_Goal of the exercise_
Please switch every "computer-use agent" in the data below to "screen assistant", then give back all the lines with nothing else changed.

** START OF Record excerpts **

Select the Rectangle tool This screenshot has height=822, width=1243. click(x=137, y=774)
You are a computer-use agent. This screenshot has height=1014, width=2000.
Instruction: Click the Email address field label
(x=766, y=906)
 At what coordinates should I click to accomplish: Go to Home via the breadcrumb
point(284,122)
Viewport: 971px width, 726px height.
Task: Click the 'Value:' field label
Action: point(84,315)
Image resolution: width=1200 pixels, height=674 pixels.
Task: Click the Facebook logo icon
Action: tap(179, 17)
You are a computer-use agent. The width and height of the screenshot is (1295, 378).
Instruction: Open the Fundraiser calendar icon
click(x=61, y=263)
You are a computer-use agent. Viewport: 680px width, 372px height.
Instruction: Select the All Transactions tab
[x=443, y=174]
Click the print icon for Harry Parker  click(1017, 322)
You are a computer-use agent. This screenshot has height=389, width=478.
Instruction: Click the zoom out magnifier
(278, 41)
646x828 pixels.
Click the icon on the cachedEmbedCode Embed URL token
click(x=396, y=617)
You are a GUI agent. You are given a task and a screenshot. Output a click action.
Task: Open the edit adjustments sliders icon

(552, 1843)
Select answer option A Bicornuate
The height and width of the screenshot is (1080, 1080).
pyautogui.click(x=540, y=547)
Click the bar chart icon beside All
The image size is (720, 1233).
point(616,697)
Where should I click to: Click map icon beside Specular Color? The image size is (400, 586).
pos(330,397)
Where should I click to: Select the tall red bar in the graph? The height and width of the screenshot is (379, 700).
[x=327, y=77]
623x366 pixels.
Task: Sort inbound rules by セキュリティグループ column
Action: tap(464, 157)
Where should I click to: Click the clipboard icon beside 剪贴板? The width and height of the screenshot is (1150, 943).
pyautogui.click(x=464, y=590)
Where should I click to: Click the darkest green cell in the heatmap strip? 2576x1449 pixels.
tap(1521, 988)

** END OF Record excerpts **

_Solution to this exercise_
Select the Rectangle tool This screenshot has height=822, width=1243. click(x=137, y=774)
You are a screen assistant. This screenshot has height=1014, width=2000.
Instruction: Click the Email address field label
(x=766, y=906)
 At what coordinates should I click to accomplish: Go to Home via the breadcrumb
point(284,122)
Viewport: 971px width, 726px height.
Task: Click the 'Value:' field label
Action: point(84,315)
Image resolution: width=1200 pixels, height=674 pixels.
Task: Click the Facebook logo icon
Action: tap(179, 17)
You are a screen assistant. The width and height of the screenshot is (1295, 378).
Instruction: Open the Fundraiser calendar icon
click(x=61, y=263)
You are a screen assistant. Viewport: 680px width, 372px height.
Instruction: Select the All Transactions tab
[x=443, y=174]
Click the print icon for Harry Parker  click(1017, 322)
You are a screen assistant. This screenshot has height=389, width=478.
Instruction: Click the zoom out magnifier
(278, 41)
646x828 pixels.
Click the icon on the cachedEmbedCode Embed URL token
click(x=396, y=617)
You are a GUI agent. You are given a task and a screenshot. Output a click action.
Task: Open the edit adjustments sliders icon

(552, 1843)
Select answer option A Bicornuate
The height and width of the screenshot is (1080, 1080).
pyautogui.click(x=540, y=547)
Click the bar chart icon beside All
The image size is (720, 1233).
point(616,697)
Where should I click to: Click map icon beside Specular Color? The image size is (400, 586).
pos(330,397)
Where should I click to: Select the tall red bar in the graph? The height and width of the screenshot is (379, 700).
[x=327, y=77]
623x366 pixels.
Task: Sort inbound rules by セキュリティグループ column
Action: tap(464, 157)
Where should I click to: Click the clipboard icon beside 剪贴板? The width and height of the screenshot is (1150, 943).
pyautogui.click(x=464, y=590)
Where should I click to: Click the darkest green cell in the heatmap strip? 2576x1449 pixels.
tap(1521, 988)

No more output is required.